Aujourd’hui vendredi 6 mai, je suis installée dans le canapé du salon, je mange des biscuits au chocolat et je surveille le moniteur à travers lequel j’entends la respiration lente de Daxon. Une routine bien rodée… C’est l’heure de la sieste et c’est aussi mon dernier jour de fille au pair…

On attend ce jour avec impatience et émotion et c’est un mélange de tout ça qui me prend aujourd’hui. Vous dire que mon expérience d’au pair a été dure parfois, c’est la vérité et vous dire qu’elle a été enrichissante, c’est finalement cette vérité là que je vais retenir.

Je suis arrivée à Allambie Heights, au Nord de Sydney, le 7 novembre dans la famille de Karina et Michael et leur bébé Daxon. Je m’en suis occupée de ses 6 mois et demi à un an, tous les jours de 8h à 18h avec babysitting le vendredi. Cela fait pas moins de 45h minimum par semaine avec parfois quelques week-end en extra. Moi qui pensais qu’avec un bébé ça serait moins de travail, on peut dire que j’ai été assez naïve sur ce coup là.
Pendant que mes copines au pair laissaient leurs protégés à l’école ou à la crèche, je passais mes journées entières avec le mien. Et ça n’a pas été de tout repos : Daxon est un bébé actif, qui ne dort pas beaucoup dans la journée, adore jouer et être autonome mais toujours en compagnie. Son humeur est fluctuante, il a une forte personnalité et beaucoup d’intelligence.

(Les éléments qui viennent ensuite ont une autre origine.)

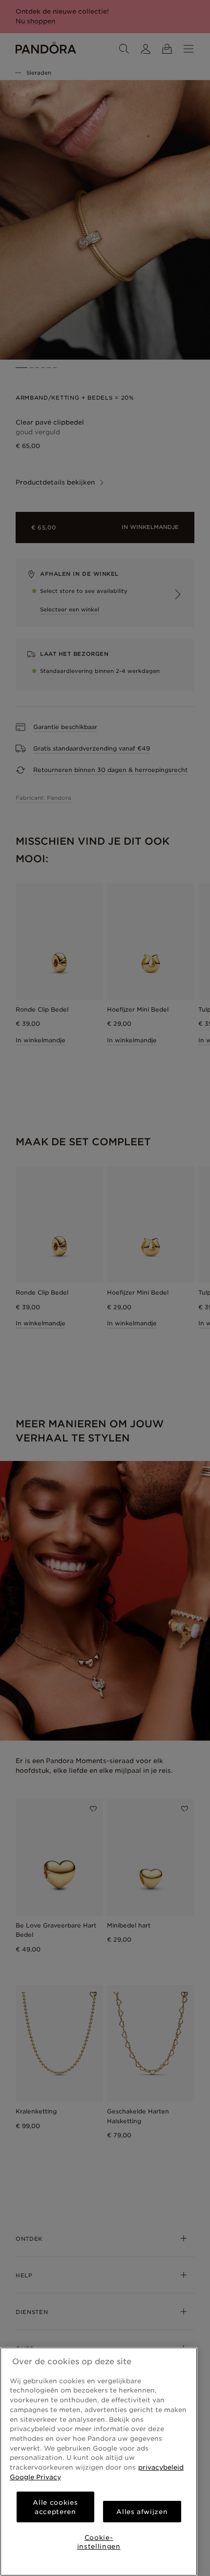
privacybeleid (161, 2467)
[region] (98, 2461)
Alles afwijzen (142, 2511)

Rien que ça…
J’ai appris petit à petit à le connaitre et à comprendre comment il fonctionnait. Au lieu de lutter à le faire dormir alors qu’il ne voulait pas, j’ai compris qu’il n’avait qu’une seule envie : vivre et apprendre. Il me fallait donc l’accompagner dans tout ça, avec peu de temps mort.

J’ai changé des kilos de couches, donné des centaines de biberons, regardé le moniteur des dizaines de fois, dépitée, qu’il se réveille après seulement 25 minutes de sieste (c’est dans ces cas là que le chocolat console), je connais les couleurs de toutes les boites aux lettres du quartier, je maîtrise les horaires des bus 142 et 280 et connais presque tous les chauffeurs, j’ai pris de la purée, des framboises et des pièces de puzzle en bois dans la figure, j’ai rangé des milliers de fois les mêmes jouets, je suis partie un nombre incalculable de fois à la recherche de ce satané anneau bleu, j’ai fait des kilomètres avec mon porte bébé et ma poussette me faisant copine avec tous les papis et mamies du coin, j’ai souhaité très fort qu’il fasse la sieste, j’ai croisé les doigts pour qu’il ne râle pas, j’ai fait des milliers de câlins et de bisous, j’ai raconté ma vie à toutes les mamans des playgrounds après avoir échangé les traditionnels « Oui Daxon est un prénom original, oui il est grand pour son âge et non il ne dort pas beaucoup », je connais bien sûr tout les parcs qui ont une balançoire pour bébé, j’ai chanté tout le répertoire des chansons pour enfant en français, j’ai tenté des dizaines de fois d’apprendre « twinkel twinkel little star » sans jamais aller plus loin que le refrain, j’ai chanté « The Wheels on the Bus go round and round » version chewing gum à la française, j’ai fondu à chacun de ses sourires et je l’ai accompagné avec joie dans plusieurs de ses « premières fois ».
Je l’ai vu marcher à quatre pattes puis se relever sur ses deux jambes pour enfin faire ses premiers pas. Il a mis mes nerfs à rude épreuve, il m’a fatigué, fait mal au dos, empêché de dormir, surprise, fait rire, attendri, amusé, étonné et aujourd’hui me fait pleurer.
Je me suis attachée à ce petit bonhomme plein d’énergie et j’ai le coeur arraché de le quitter aujourd’hui.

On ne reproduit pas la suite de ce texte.